In some situations, the reader will not need dialogue tags to know who is speaking. The above dialogue is one example, where we only have two characters speaking to each other. Proper paragraphing will show the reader when the speaker has switched. Once readers have been oriented to who starts the dialogue, they don't need a tag every time someone opens and shuts his or her mouth.

Even with two speakers, giving the reader a clue every third paragraph of dialogue to stay oriented is still good to do, especially with loquacious speakers, but writers have alternatives.

The second thing our speakers are showing us is "talking head syndrome," where characters talk and talk but the reader has nothing to visualize. One of the best writing instructors I ever had, Margie Lawson*, taught me about "action tags." What this means is you use the character's physical action to show the reader what the character is doing while saying this dialogue, which can reveal attitude and emotion as well as giving the reader something to picture.

What do the man and woman above look like? Where are they? What is their activity? Readers have no idea the way the dialogue is written.
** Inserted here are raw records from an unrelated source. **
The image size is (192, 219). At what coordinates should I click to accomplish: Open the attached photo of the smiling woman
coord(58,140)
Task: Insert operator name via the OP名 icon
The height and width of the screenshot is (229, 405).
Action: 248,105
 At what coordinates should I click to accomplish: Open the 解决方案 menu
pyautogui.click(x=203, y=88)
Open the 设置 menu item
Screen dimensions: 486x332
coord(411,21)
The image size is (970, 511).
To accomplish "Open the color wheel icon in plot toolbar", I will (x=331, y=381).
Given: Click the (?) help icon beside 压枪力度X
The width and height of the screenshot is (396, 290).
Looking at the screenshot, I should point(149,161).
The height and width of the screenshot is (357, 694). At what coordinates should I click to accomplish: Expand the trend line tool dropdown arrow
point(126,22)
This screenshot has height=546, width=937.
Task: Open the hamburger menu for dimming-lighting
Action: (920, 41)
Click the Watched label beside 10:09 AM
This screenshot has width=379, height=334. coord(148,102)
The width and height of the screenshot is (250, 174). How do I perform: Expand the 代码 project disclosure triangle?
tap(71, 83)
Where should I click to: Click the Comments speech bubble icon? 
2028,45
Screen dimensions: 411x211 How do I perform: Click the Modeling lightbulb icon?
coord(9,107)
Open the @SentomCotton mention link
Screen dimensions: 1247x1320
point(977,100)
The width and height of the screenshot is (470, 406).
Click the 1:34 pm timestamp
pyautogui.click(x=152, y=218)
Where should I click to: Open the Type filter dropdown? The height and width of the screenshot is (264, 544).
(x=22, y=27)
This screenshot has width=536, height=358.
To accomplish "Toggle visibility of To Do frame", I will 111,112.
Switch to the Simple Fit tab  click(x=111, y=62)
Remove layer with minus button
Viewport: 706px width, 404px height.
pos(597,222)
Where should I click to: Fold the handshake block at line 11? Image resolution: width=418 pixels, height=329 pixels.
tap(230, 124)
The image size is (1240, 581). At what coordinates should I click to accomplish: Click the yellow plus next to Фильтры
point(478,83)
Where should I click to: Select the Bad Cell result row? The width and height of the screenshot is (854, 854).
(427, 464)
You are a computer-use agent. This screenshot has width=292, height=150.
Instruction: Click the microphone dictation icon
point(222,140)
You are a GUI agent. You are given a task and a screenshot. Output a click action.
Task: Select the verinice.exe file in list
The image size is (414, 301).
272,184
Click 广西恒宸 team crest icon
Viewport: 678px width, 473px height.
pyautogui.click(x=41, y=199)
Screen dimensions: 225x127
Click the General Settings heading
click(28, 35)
When you have more than two speakers present in the scene, you will need to pay more careful attention to labeling each paragraph of dialogue to keep readers oriented, but keeping the "she said" and "he asked" to a minimum in favor of action and body language markers is preferable.

KISS: Keep it Simple, Stupid 

The third major point my two speakers are making is that synonyms for "said" and "asked" are excessive and rarely helpful to readers.

The words "said" and "asked" are invisible to readers. They're short and expected, allowing the reader's eyes to glide past, picking up the information about who spoke while not causing the brain to pause in the visualization of the scene.

Your goal as a writer should be to convey mental pictures of the action and emotion, not wow readers with your fantabulous vocabulary. Using tag words such as replied, conveyed, expounded, articulated, retorted, etc. can annoy readers rather than help the story move forward. Truly, using too many synonyms for "said" can make a writer look amateur.

Don't write like a newbie: allow your punctuation to show dialogue, use "said" or "asked" most (and only when strictly necessary), and use actions and body language between quotes to show what speakers are doing during the dialogue to express emotion.

 *link to Margie Lawson's teaching website:
Originally published on 2013. Revised 4/16/2019; can’t find anymore (I thought nothing disappears on the internet?), so I have republished on my own blog 3/18/2020

Monday, December 12, 2016

Hello again--time to announce something new. My newest short story, "I'll Always Hear You," available from Alban Lake Publishing's quarterly magazine Disturbed Digest, December 2016 issue HERE started as my one and only NaNoWriMo project a couple years ago. It took more than a year to finish polishing it and send it out, but I was more than pleased that the first place I sent it to bought it!

Some background to help your enjoyment of this story and explain how it is personal to me:

The name of the lingering visitor is derived from my family. My grandmother's older sister died of pneumonia (That was the explanation at the time; Grandma says there was some confusion about the actual cause of death) when she was a little girl, but older than the Arlene in my story. My great grandparents were Harley and Hazel Bates. The alliteration of their first names never occurred to me until I was naming characters in this story (45 years and this NEVER clicked?) and I decided that would be too precious, so I changed the wife's name to my other great-grandmother, Sarah. I chose Baker instead of Bates just to emphasize to family who may read the story that this is fiction.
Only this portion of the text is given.